WORK TO COMPLETE
Can you quote, word for word, every line from the first line of the records below through the line containing "7609059542 (734, 926)", and nothing else?

MATERIAL FOR THIS TASK

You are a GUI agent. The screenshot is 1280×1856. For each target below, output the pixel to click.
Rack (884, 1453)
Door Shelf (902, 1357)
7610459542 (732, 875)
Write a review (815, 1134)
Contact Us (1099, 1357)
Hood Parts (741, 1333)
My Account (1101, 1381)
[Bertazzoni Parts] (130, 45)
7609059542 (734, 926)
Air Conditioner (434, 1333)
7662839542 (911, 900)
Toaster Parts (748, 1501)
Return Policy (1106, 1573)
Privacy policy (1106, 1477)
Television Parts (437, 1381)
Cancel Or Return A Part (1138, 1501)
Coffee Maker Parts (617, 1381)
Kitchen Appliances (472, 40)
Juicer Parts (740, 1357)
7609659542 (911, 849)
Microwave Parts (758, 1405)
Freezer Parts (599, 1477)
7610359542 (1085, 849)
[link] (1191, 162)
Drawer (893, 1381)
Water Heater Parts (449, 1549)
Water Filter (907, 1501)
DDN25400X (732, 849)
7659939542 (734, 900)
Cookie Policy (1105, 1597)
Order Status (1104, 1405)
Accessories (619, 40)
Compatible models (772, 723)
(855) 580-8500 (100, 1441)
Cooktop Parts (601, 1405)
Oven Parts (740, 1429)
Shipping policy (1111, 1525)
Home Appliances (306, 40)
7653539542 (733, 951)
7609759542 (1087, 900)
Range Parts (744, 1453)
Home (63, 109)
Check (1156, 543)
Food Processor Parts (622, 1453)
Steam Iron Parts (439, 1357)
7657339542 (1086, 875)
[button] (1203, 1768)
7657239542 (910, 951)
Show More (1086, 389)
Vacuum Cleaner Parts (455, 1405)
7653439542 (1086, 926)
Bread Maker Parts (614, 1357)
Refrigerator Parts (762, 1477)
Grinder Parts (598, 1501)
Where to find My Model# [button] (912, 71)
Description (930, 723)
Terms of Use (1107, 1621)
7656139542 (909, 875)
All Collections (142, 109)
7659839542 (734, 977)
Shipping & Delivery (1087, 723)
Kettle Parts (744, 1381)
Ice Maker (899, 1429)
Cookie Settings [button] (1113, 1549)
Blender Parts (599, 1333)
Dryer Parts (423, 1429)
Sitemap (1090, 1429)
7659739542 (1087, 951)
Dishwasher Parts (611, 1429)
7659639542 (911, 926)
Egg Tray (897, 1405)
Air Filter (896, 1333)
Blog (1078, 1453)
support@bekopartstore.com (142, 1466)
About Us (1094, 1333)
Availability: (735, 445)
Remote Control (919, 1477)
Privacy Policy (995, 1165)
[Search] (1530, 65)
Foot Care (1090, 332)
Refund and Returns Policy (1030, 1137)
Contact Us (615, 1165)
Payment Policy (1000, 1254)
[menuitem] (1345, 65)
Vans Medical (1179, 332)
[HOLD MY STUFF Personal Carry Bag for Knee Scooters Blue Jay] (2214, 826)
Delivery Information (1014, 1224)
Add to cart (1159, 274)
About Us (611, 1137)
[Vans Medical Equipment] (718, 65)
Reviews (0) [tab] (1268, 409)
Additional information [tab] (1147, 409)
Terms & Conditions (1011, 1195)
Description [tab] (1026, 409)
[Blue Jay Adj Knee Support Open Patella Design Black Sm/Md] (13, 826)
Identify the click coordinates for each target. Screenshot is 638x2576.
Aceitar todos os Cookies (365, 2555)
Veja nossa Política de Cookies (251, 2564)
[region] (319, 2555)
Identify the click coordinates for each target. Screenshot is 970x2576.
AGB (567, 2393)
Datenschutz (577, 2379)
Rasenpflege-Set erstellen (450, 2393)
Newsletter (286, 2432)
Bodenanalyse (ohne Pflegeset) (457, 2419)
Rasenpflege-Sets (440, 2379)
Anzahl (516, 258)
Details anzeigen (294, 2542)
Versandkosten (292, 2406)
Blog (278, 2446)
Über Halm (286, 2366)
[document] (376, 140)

REPLY
You are a GUI agent. The screenshot is 1280×1856. For each target below, output the pixel to click.
Rack (884, 1453)
Door Shelf (902, 1357)
7610459542 (732, 875)
Write a review (815, 1134)
Contact Us (1099, 1357)
Hood Parts (741, 1333)
My Account (1101, 1381)
[Bertazzoni Parts] (130, 45)
7609059542 (734, 926)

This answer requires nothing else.